Segment Open

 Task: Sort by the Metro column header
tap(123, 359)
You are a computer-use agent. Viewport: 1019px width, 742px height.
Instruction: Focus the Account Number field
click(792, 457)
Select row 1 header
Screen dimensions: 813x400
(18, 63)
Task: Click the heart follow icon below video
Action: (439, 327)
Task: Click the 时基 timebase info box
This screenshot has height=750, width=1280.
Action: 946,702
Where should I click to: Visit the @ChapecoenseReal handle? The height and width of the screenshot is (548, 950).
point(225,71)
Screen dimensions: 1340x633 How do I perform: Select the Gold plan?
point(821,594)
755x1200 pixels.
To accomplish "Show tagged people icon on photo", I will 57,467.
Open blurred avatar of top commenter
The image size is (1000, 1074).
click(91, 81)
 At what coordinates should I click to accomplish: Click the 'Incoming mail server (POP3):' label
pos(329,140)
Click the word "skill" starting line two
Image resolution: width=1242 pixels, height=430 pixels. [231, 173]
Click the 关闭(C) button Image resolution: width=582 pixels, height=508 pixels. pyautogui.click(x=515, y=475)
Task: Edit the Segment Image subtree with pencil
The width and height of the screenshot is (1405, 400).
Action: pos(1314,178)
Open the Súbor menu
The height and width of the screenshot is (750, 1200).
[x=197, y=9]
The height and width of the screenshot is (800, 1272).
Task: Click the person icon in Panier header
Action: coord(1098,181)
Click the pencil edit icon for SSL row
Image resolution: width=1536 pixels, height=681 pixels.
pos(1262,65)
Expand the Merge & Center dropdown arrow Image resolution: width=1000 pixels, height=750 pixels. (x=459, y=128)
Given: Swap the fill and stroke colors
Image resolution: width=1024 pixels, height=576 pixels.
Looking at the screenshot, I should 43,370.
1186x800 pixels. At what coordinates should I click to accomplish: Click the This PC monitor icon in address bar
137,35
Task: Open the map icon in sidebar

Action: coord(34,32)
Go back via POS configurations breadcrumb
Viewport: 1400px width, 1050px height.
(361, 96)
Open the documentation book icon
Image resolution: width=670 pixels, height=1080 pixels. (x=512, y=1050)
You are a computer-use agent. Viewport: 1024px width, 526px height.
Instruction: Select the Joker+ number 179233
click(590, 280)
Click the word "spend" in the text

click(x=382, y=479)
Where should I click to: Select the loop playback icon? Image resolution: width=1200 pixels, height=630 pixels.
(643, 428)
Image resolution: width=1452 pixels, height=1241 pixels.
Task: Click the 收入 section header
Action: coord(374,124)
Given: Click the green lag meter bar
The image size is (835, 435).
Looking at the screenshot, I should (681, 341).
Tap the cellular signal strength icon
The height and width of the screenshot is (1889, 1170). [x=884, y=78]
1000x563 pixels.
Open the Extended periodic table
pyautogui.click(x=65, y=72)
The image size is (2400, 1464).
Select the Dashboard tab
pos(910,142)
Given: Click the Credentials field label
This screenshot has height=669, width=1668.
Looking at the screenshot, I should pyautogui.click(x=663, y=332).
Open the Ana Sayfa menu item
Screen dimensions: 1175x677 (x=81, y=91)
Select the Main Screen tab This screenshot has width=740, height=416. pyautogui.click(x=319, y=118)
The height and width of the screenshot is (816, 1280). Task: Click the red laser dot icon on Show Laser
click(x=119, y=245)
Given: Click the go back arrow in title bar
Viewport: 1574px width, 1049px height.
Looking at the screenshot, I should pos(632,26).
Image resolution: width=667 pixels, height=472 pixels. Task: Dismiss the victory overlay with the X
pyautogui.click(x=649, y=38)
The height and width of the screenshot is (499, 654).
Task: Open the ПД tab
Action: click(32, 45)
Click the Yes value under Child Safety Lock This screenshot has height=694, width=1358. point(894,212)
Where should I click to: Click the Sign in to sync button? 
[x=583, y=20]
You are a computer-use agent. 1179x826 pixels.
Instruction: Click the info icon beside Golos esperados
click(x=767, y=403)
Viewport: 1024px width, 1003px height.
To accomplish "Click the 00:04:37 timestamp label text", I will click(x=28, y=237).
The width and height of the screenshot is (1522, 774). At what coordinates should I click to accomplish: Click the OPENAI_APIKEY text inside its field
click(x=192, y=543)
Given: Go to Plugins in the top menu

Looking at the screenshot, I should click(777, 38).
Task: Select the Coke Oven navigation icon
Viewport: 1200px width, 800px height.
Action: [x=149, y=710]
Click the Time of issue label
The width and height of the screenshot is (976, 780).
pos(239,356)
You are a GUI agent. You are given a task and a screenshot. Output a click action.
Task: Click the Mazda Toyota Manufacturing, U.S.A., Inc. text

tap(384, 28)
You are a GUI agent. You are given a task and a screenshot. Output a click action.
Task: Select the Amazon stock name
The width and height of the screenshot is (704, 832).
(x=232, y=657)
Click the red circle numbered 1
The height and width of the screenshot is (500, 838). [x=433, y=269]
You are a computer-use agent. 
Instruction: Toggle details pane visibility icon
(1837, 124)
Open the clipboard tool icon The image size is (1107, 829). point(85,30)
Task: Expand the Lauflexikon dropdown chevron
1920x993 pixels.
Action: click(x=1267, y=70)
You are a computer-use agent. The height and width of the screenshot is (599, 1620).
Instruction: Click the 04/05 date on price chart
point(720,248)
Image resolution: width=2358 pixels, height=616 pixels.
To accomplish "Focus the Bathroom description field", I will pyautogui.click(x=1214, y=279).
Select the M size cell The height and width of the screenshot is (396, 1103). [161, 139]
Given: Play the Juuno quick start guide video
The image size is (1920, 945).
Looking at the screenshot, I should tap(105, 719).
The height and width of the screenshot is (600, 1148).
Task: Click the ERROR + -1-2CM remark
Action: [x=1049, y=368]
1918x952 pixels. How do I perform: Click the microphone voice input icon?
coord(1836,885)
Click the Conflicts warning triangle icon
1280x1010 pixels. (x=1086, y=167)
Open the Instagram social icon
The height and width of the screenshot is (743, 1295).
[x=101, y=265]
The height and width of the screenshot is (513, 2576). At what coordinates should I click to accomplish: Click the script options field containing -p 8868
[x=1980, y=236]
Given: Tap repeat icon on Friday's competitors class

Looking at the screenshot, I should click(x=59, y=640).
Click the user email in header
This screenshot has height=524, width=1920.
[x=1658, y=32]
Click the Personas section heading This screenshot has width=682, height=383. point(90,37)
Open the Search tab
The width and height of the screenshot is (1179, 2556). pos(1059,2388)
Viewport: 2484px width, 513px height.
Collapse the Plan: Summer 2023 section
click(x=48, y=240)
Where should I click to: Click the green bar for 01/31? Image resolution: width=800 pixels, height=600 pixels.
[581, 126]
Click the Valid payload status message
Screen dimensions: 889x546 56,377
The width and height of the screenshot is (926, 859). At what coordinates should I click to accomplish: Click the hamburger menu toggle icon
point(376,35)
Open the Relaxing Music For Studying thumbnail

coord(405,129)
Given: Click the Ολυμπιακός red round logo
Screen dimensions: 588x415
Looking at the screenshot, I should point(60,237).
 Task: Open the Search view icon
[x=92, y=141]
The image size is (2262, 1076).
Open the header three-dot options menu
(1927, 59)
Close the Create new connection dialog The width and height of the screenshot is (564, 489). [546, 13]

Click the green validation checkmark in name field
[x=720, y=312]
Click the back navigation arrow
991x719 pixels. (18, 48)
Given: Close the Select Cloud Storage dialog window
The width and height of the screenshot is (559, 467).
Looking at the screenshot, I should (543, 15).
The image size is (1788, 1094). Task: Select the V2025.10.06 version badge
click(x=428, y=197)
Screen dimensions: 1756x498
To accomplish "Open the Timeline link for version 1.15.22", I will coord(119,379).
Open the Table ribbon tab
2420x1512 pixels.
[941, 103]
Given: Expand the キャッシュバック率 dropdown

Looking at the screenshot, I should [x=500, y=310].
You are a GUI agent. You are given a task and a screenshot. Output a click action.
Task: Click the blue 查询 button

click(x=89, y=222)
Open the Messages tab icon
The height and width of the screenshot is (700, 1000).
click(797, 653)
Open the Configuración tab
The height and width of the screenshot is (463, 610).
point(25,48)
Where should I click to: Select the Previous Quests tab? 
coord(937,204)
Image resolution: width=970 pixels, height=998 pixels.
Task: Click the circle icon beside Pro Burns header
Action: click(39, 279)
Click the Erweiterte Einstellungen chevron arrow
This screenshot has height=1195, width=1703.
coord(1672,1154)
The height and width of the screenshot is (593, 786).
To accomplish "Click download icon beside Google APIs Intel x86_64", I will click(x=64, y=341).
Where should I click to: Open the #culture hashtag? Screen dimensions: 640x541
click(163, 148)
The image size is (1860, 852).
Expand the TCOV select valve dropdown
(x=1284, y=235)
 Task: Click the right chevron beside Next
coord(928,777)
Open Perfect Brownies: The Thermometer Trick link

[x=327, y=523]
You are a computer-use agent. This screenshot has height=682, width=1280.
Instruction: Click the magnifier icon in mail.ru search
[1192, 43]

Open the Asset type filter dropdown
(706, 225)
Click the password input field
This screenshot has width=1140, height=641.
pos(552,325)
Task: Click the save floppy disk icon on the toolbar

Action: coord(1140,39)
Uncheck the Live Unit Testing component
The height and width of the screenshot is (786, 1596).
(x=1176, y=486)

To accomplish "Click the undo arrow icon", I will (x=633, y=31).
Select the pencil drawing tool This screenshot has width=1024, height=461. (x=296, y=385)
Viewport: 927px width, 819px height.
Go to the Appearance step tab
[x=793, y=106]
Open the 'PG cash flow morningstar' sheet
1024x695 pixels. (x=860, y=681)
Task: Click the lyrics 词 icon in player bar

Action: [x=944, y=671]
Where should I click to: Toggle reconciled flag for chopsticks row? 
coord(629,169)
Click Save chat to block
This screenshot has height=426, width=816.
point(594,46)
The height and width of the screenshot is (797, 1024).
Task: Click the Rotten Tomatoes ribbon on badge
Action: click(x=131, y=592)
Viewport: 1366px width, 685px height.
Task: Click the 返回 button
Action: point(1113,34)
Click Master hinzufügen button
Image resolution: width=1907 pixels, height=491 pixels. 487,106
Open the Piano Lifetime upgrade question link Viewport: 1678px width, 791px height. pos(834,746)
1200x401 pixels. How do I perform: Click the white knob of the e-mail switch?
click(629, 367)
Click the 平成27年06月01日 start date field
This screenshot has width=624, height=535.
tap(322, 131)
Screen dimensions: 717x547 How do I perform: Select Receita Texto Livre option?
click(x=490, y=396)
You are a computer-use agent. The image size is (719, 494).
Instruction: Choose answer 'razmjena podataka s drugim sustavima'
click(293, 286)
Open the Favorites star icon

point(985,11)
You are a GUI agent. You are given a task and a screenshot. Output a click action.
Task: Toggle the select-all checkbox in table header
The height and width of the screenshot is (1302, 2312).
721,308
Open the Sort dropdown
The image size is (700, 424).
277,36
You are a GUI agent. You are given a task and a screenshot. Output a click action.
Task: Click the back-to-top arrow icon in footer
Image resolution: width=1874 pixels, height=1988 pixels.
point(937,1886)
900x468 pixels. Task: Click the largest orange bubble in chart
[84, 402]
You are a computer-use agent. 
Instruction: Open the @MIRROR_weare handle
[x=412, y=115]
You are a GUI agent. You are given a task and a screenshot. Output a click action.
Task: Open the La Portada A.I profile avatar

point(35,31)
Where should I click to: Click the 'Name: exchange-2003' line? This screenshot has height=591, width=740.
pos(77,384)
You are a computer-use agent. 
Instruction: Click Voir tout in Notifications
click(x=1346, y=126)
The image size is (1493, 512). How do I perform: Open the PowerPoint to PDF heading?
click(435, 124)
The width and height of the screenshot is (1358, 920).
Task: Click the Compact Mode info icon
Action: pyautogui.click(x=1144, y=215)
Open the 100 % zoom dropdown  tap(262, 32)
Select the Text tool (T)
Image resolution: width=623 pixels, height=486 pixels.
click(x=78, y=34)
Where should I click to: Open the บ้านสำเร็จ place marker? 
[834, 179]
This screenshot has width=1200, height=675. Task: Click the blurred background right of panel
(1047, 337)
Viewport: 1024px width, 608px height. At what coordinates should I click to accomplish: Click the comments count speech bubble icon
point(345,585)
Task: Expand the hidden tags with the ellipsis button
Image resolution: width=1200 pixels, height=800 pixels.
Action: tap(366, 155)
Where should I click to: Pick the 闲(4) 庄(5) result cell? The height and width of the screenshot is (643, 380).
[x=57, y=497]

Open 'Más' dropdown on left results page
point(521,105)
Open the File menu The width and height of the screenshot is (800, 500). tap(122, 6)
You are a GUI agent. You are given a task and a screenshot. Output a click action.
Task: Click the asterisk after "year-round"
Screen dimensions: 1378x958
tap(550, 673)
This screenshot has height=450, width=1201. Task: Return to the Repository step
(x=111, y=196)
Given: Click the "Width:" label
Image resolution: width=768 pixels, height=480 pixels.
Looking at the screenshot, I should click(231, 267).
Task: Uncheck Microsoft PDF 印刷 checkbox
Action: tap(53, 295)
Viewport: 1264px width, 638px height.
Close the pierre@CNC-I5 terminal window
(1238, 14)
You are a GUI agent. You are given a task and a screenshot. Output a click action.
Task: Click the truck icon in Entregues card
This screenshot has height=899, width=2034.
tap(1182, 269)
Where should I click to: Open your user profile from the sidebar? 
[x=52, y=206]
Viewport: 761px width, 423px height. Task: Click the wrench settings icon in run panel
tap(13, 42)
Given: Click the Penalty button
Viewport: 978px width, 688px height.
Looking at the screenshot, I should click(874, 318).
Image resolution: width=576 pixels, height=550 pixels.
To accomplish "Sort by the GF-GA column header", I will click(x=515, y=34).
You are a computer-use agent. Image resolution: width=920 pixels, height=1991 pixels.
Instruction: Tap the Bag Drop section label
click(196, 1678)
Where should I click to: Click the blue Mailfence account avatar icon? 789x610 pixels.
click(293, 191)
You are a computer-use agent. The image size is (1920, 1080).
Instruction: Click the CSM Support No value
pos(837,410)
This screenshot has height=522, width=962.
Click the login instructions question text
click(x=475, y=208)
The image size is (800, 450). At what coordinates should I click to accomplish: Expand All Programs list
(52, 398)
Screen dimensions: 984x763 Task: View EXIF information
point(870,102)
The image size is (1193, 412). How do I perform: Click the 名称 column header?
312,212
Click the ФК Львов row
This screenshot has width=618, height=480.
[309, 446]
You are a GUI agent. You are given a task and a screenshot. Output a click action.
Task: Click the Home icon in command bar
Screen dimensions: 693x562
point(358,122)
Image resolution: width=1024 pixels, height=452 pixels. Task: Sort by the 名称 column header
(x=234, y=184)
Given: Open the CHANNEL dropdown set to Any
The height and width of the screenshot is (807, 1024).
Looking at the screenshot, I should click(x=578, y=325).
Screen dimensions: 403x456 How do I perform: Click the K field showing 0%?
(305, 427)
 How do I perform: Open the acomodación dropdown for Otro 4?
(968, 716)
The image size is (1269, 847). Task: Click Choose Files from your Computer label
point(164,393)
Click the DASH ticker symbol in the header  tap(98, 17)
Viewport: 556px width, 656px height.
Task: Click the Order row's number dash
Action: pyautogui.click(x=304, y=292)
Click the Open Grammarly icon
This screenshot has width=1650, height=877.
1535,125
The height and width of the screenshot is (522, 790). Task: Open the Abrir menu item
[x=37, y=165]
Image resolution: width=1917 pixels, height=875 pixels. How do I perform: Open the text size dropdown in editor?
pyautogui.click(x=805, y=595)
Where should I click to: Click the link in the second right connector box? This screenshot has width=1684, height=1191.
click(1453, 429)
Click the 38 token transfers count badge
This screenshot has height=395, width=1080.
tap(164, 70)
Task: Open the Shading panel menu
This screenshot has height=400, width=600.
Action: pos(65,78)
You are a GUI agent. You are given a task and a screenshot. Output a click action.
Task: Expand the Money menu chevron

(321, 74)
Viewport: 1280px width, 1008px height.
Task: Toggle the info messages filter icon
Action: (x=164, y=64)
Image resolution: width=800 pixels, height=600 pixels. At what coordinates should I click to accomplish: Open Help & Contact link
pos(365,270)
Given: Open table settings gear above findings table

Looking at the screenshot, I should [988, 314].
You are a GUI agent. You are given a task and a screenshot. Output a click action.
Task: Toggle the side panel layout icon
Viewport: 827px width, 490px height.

Segment Closed

» Your goal
Work out how many lines in this material include the word "dialog", and reply with that number alone.

» Solution
2